L’histoire des jeux de hasard est une histoire sans âge, mais elle est très actuelle en Italie, ce qui en dit long sur un pays plutôt hypocrite au vu de sa misérable réglementation. Quel est votre avis à ce sujet?

Tant que le gouvernement Renzi ne mettra pas fin aux jeux de hasard et fera preuve de clémence à l’égard des salles de jeux illégales, je ne pourrai pas croire qu’il est du côté des pauvres. Les jeux de hasard détruisent notre économie, les personnes âgées, les pauvres, ils volent l’âme de notre pays. Presque 90 milliards d’euros de chiffre d’affaires annuel en Italie, sans compter la partie illégale. Des milliards exemptés de TVA qui ne participeront pas à l’achat des produits de nos entreprises, qui ferment par manque de demande. Il y a dans les centres historiques de nos villes de plus en plus de salles de jeux qui prennent la place de cinémas et de boutiques d’artisans qui, en cette période de crise, ne peuvent que céder aux généreuses propositions d’achats faites par des marchands qui se sont enrichis avec l’argent des pauvres et de ceux qui n’ont plus d’espoir. Des salles tristes, glauques, qui rendent nos villes et nos villages tristes et désolants.

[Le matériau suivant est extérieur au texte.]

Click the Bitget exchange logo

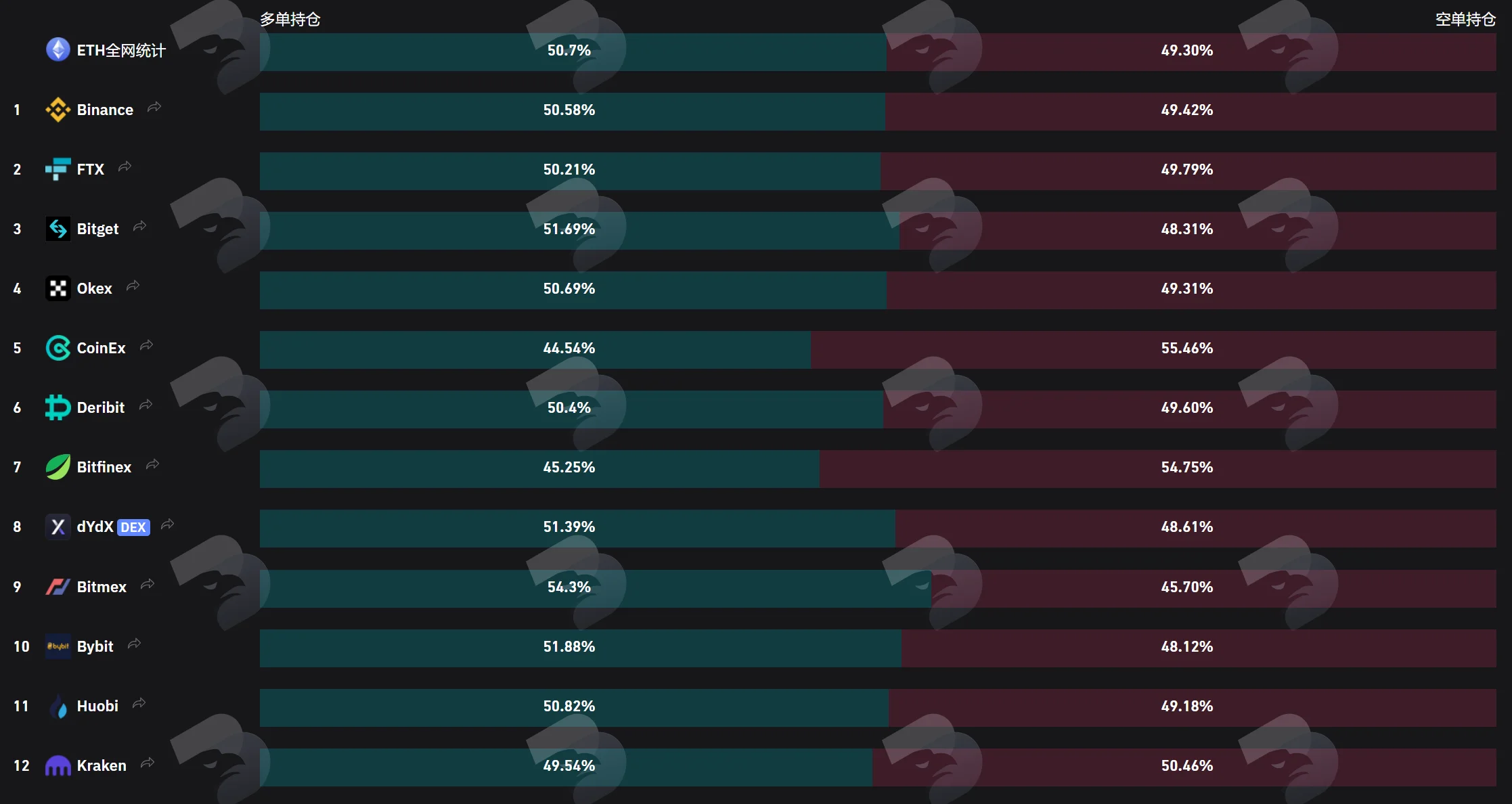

Sans parler de notre Parlement qui, bloqué par les lobbies, ne propose aucune règle qui ait une once de bon sens, comme une certaine distance entre les salles de jeu et les écoles, l’interdiction de promouvoir les jeux de hasard à la télévision, la transparence de ces entreprises ou l’augmentation du taux, ridicule, d’imposition sur les recettes qu’ils engendrent (en moyenne moins de 10 %, alors que le revenu des sociétés est imposé à environ 30 %, et celui du travail à 40 %).

Comment a-t-on pu passer de la prohibition absolue d’il y a quelques années (l’activité était entre les mains de la pègre) à la libéralisation à outrance d’aujourd’hui, ce qui, par certains aspects, a aggravé la situation ?

La situation actuelle est le fruit empoisonné du projet intentionnel et irresponsable d’une politique qui pense répondre à la crise économique de notre pays en faisant du profit sur le désespoir des familles. Les machines à sous dans les bars ont été introduites en Italie il y a plus de vingt ans, avant il n’y en avait pas. Avec les machines à sous sont arrivés les jeux à gratter qui se sont ajoutés aux anciennes loteries nationales, pour ensuite les remplacer. Les paris sportifs ont pris la place du célèbre Totocalcio (jeu de pronostics sur les matchs de football en Italie depuis 1946, ndr), et, chose absurde, ils ont même contribué au financement de la reconstruction de l’Aquila grâce à une nouvelle génération de machines. C’est comme dire que l’on soigne la souffrance induite par le tremblement de terre en infligeant une autre souffrance. Il n’y a pas plus stupide !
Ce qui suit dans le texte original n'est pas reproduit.